Items listed in a dataset:
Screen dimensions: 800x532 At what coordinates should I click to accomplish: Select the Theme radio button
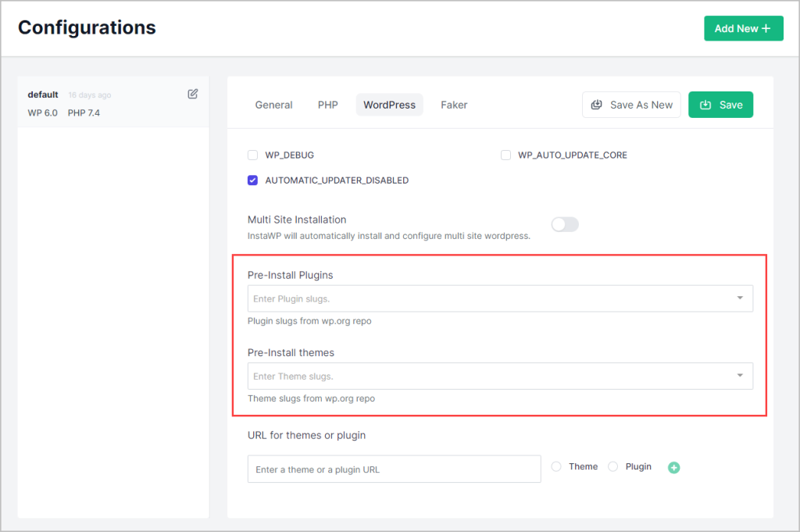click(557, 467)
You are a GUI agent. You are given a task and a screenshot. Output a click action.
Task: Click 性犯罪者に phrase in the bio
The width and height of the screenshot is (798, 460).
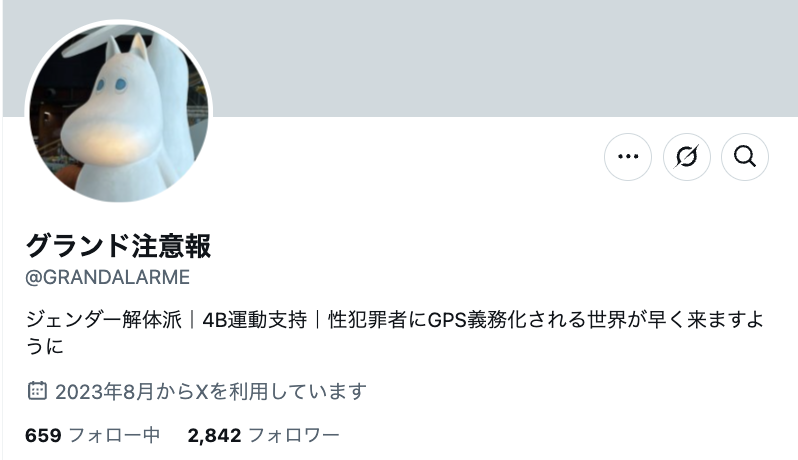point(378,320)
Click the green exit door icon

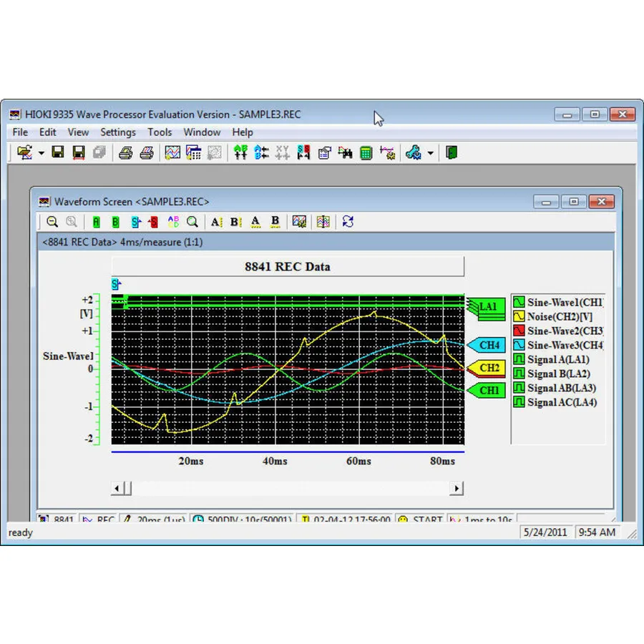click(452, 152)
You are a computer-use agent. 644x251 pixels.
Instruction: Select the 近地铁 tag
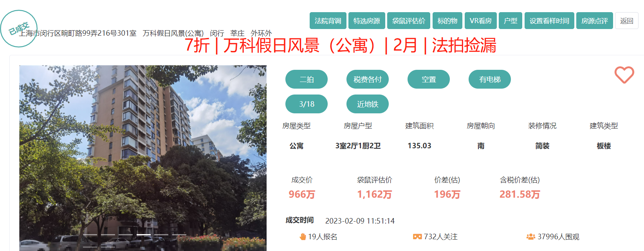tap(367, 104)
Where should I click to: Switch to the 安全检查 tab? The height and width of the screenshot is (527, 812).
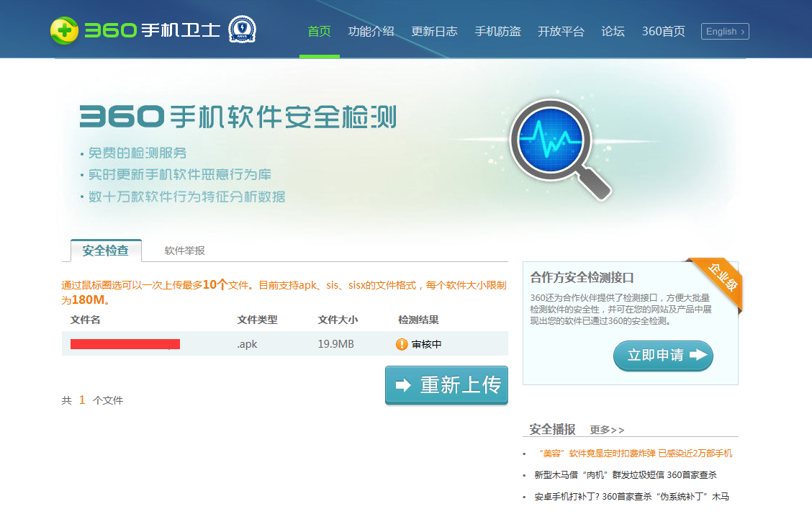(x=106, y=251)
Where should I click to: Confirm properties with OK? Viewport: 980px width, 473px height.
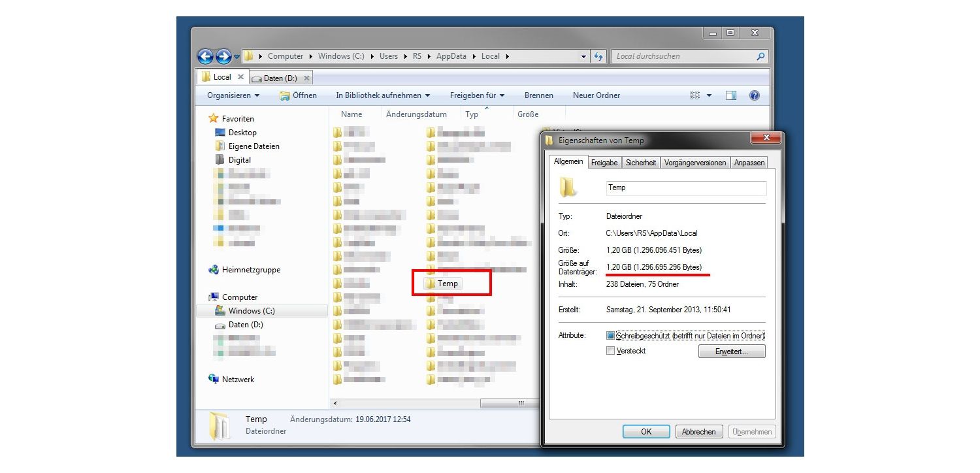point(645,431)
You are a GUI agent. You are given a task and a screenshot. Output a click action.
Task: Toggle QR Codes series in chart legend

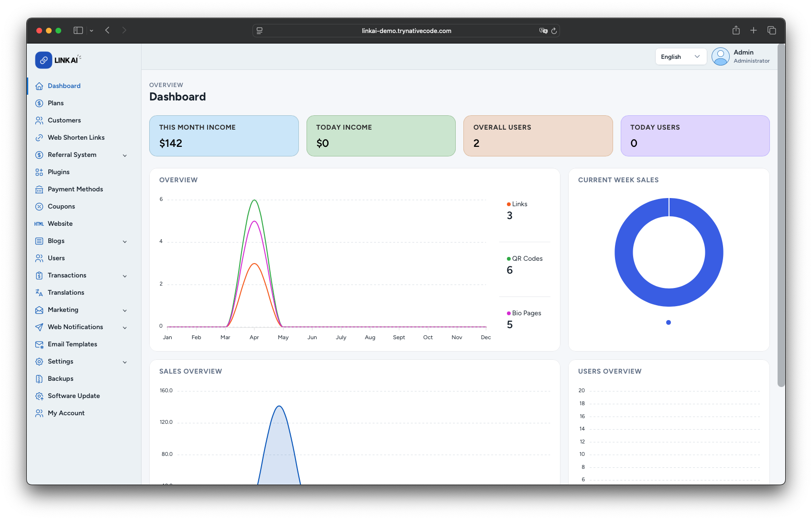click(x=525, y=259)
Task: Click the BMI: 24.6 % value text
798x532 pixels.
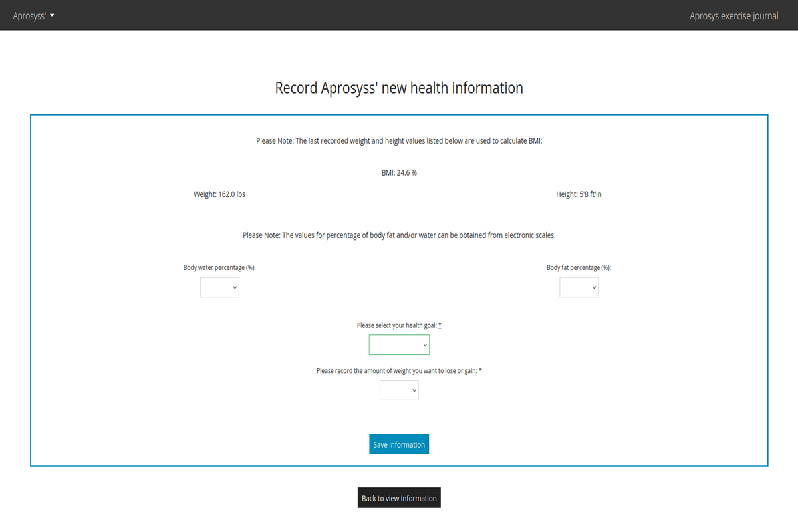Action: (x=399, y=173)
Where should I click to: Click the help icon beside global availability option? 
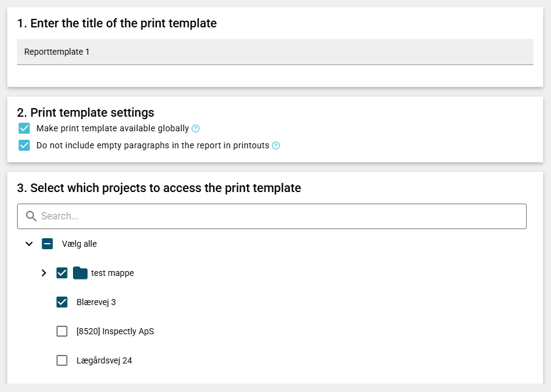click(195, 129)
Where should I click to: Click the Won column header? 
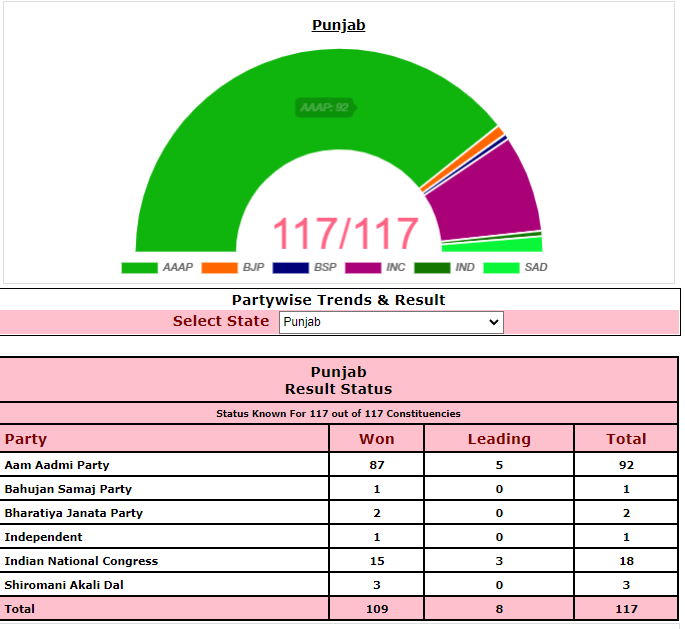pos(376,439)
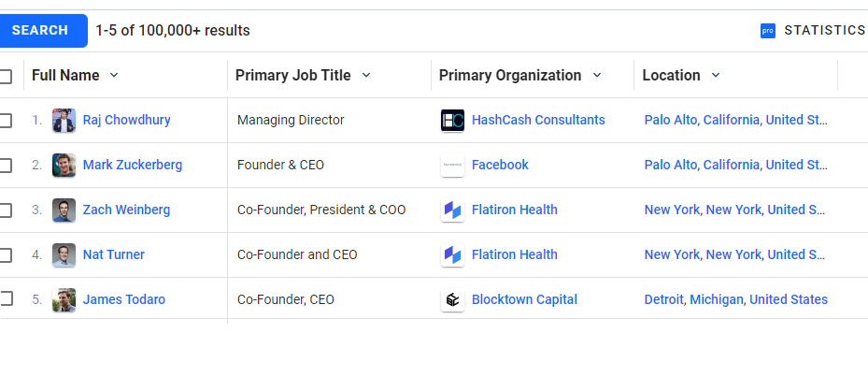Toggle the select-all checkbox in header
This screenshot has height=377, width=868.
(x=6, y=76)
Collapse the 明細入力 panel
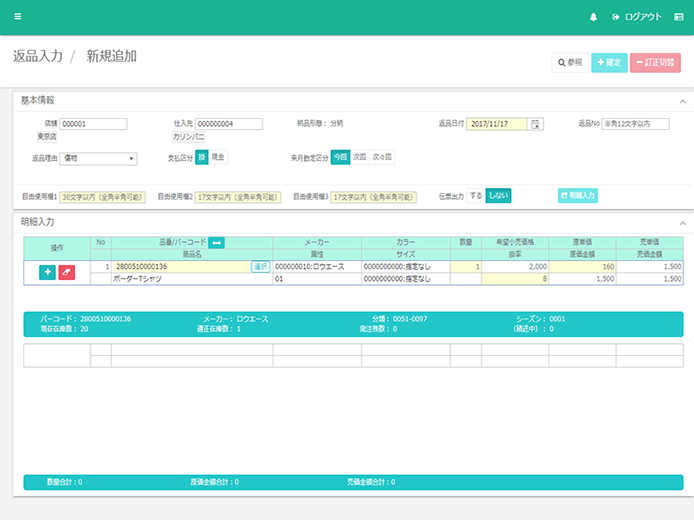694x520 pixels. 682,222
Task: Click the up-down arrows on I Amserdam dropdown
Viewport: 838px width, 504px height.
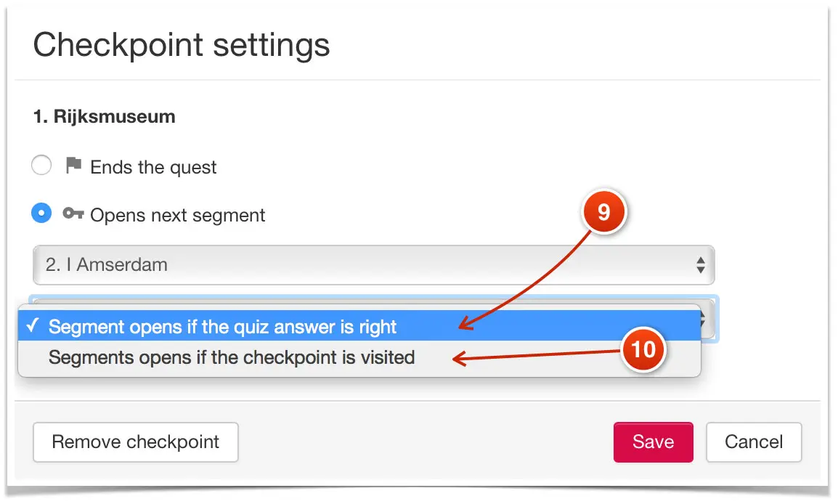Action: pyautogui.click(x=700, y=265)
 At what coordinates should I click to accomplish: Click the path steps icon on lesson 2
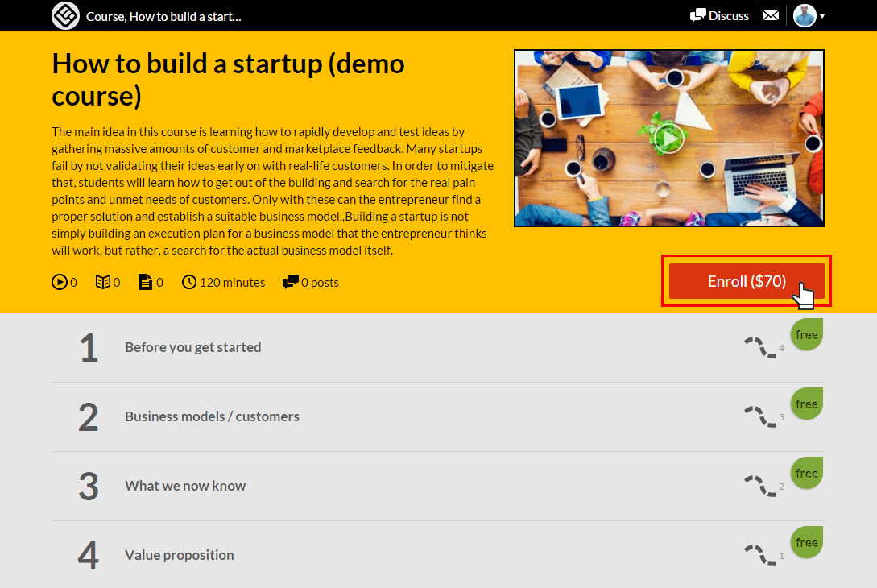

What you are asked to do: From the first record above to the last, output each one exactly and omit the pictures.

Reply:
Screen dimensions: 800x532 At what coordinates should I click to accomplish: Select the Theme radio button
click(557, 467)
You are a GUI agent. You are given a task and a screenshot. Output a click action.
Task: Click 性犯罪者に phrase in the bio
The width and height of the screenshot is (798, 460).
point(378,320)
Click the green exit door icon

click(452, 152)
You are a computer-use agent. 644x251 pixels.
Instruction: Select the 近地铁 tag
tap(367, 104)
Where should I click to: Switch to the 安全检查 tab? The height and width of the screenshot is (527, 812).
(x=106, y=251)
Where should I click to: Confirm properties with OK? Viewport: 980px width, 473px height.
point(645,431)
You are a GUI agent. You are given a task and a screenshot. Output a click action.
Task: Toggle QR Codes series in chart legend

click(x=525, y=259)
Task: Click the BMI: 24.6 % value text
798x532 pixels.
Action: (x=399, y=173)
Where should I click to: Click the help icon beside global availability option? 
click(195, 129)
Where should I click to: Click the Won column header? 
pos(376,439)
Toggle the select-all checkbox in header
This screenshot has height=377, width=868.
(x=6, y=76)
Collapse the 明細入力 panel
694x520 pixels. 682,222
Task: Click the up-down arrows on I Amserdam dropdown
Viewport: 838px width, 504px height.
Action: pyautogui.click(x=700, y=265)
 At what coordinates should I click to accomplish: Click the path steps icon on lesson 2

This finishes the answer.